Opinion
Peace must involve the international community
By Godfrey Ayoo
Can we for once have a break from our respective tracks on the swayed wagon of public opinion about peace in northern Uganda?
Anyone calling on the Lord’s Resistance Army (LRA) to nominate persons to represent the group’s interests in peace talks with the National Resistance Movement (NRM) government, in my view has missed some very cardinal points.
By accepting to hold peace negotiations with the LRA, and accepting to facilitate the peace, Lt. Gen.
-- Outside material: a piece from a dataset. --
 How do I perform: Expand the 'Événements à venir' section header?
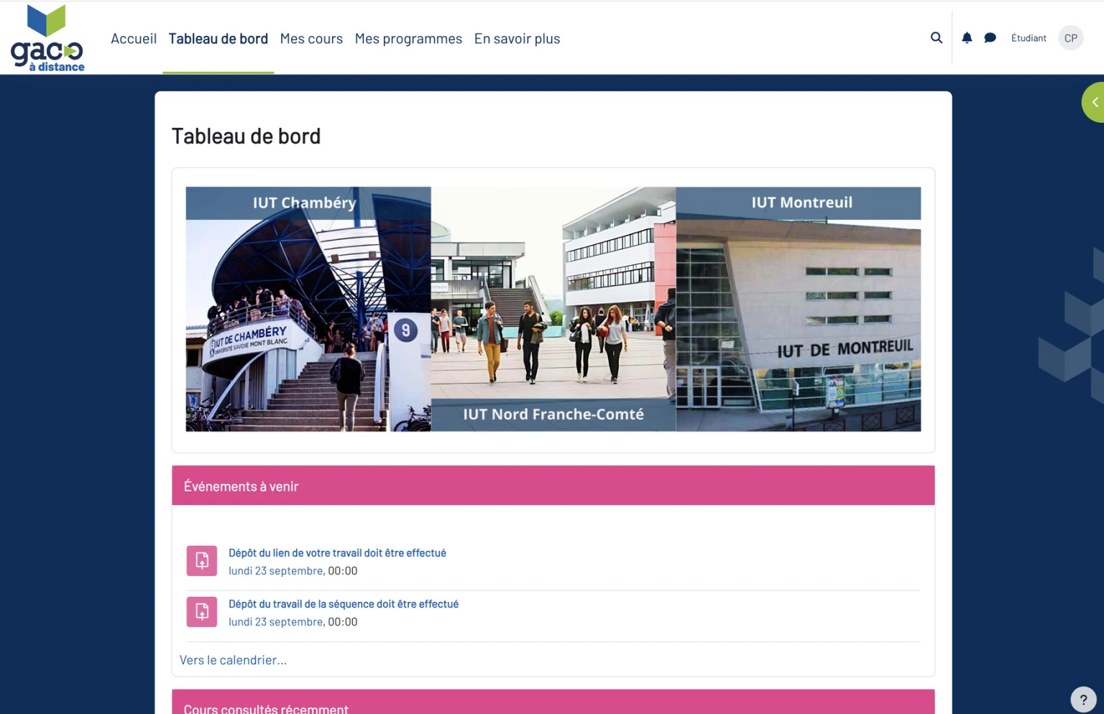click(x=240, y=486)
Yoweri Museveni’s regime, Acholi Religious Leaders’ Peace Initiative (ARLPI) and Ugandan voices that have called for the same, have deductively accepted that the war in northern Uganda is, for sure, a political problem of national and international proportion!
It is therefore not anymore a northern Uganda internal problem, government-rebels business, or Museveni Vs Kony affair, but an issue that should open up and include the collective participation and views of all political parties, organisations and religious bodies. The men, women and children caught up in the war on the side of UPDF or LRA, and the local population, local and international NGOs should make the situation in northern Uganda the concern of the entire world.
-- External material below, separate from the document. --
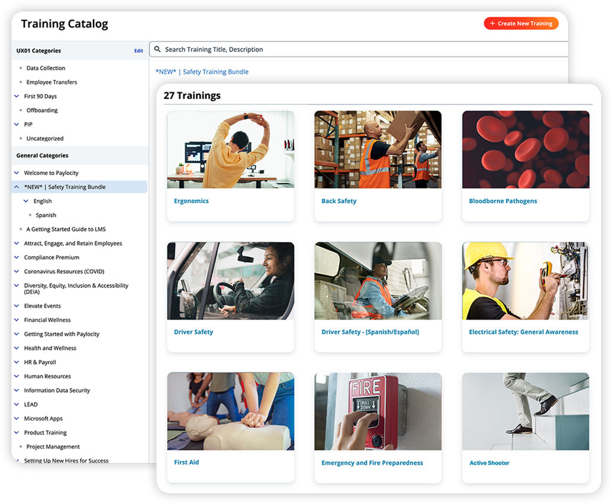
Task: Click the First Aid training link
Action: click(186, 462)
The dead and those still dying in this war are people drawn from throughout the country. Local and international funds are diverted to contain a man-made humanitarian catastrophe in northern Uganda. The men constituting both sides of the fighting forces and the local inhabitants are in one way or another members of some political party and religious beliefs.
If the nation is serious in its search for peace, Uganda must trace its roots and get back to where it was driven to immediately after the Sept. 11 when President Museveni dashed to Washington and pleaded on his knees to get the LRA blacklisted as a terrorist group. That was on paper one problem less but the president knew quite well, better than some of us do, that the rebels are a national political problem, not a terrorist one. In any case, if fighting against any government is a terrorist act, then what would you call President Museveni for fighting against the UPC government and by supporting rebellions in Rwanda, the Democratic Republic of Congo and Sudan?
President Museveni should take a flight back to Washington or visit the US Embassy to first and foremost admit before them and Uganda that he now accepts that the war in northern Uganda is not a terrorist one that can be solved in the registry of good and evil, but at a dialogue table.
Otherwise any calls and preparations for peace talks may not bear fruit. You may agree with me that nobody who is called a terrorist and is wanted as an international criminal, has an international warrant of arrest on him, and can be shot and killed on sight, or arrested; would turn up in public and say well, fellows here I am, arrest me, shoot me!
As long as that terrorist-tag dangles from the LRA name, I would suggest that people stop talking about peace talks. The situation and complications involved do not accommodate this kind of Hollywood Wild West Films of wanted persons who come to drink beer in town to provocatively share a table with the Sheriff or Rangers, but walk away victorious.
In the just concluded DRC peace talks, President Joseph Kabila and his government couldn’t have succeeded if he had behaved like Museveni. Kabila and the DRC rebel groups couldn’t have reached where they are today, if he had conditioned them, say to gather in a territory where his troops had an upper hand (for example territory controlled by Zimbabwean, Namibian or Angolan forces). But Kabila was wise enough to have left it in the hands of the international community. Which brings me to the second and final issue, that the international community and Africa must get involved and actively participate in setting up modalities, appointing some facilitators/mediators, identifying a neutral venue for talks and inviting all aggrieved parties (political parties, religious bodies, NGOs). Until then shall we say that p eace is close to our elbows and within the sunrise horizon of our palms.
That being the case, the Uganda government cannot dictate the venue, terms and duration for peace talks, but may only make proposals through a third party appointed and supported by the international community. Any refusal or deviation from the proposals as the case is at the moment, cannot be termed as lack of interest in peace.